Two former Block employees affected by the layoffs confirmed that AI tools like Anthropic’s Claude Code and Block’s own Goose were changing workflows. Yet they noted that such tools are widespread in the tech industry; other companies use AI heavily without massive layoffs.

Dorsey told Wired the layoffs were proactive. Advances in coding bots from Anthropic and OpenAI had shifted what was possible, he said, giving Block a chance to restructure as an AI-native company. The stock price rose after the announcement, signaling investor approval for Dorsey’s vision. Experts warn, however, that premature AI-driven layoffs could backfire. Institutional knowledge needed to build effective AI tools may be lost, and remaining employees could feel overworked and demoralized.

AI’s current capabilities often fall short of fully replacing humans. Nobel laureate Simon Johnson notes that rushed automation with inferior machines harms both businesses and society. Yet in corporate America, labor is often seen as a cost to minimize rather than a resource to develop.

For decades, AI researchers have predicted the end of white-collar work. Now, as the technology arrives, the warnings are louder than ever.
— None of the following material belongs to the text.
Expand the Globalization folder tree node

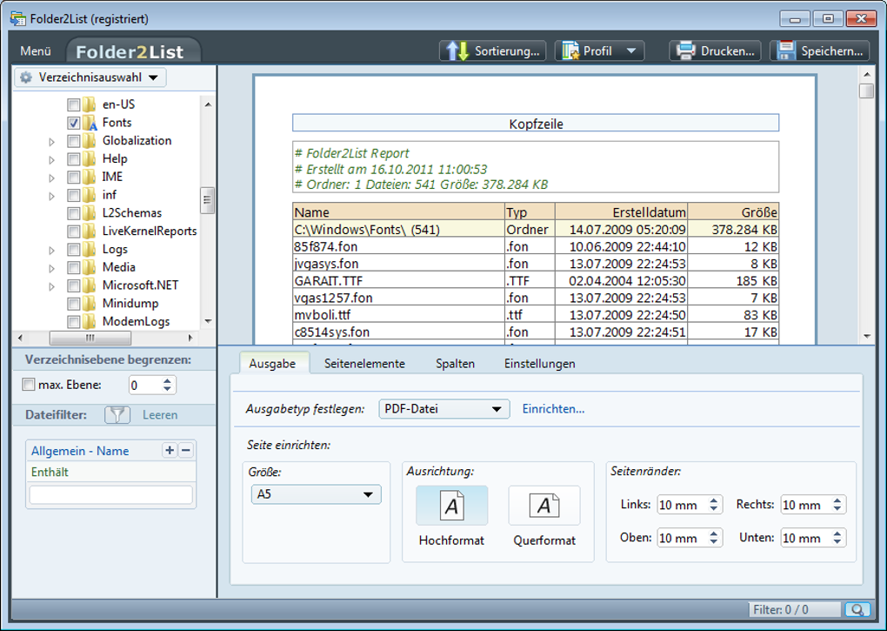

Mustafa Suleyman, Microsoft’s AI chief, predicts most white-collar jobs could be automated within 12 to 18 months, while Anthropic CEO Dario Amodei forecasts that half of entry-level workers may soon be jobless. Still, widespread layoffs remain more narrative than reality. Executives face pressure to demonstrate AI adoption, and layoffs are a visible, immediate way to signal progress—even if the technology isn’t yet ready to replace people entirely.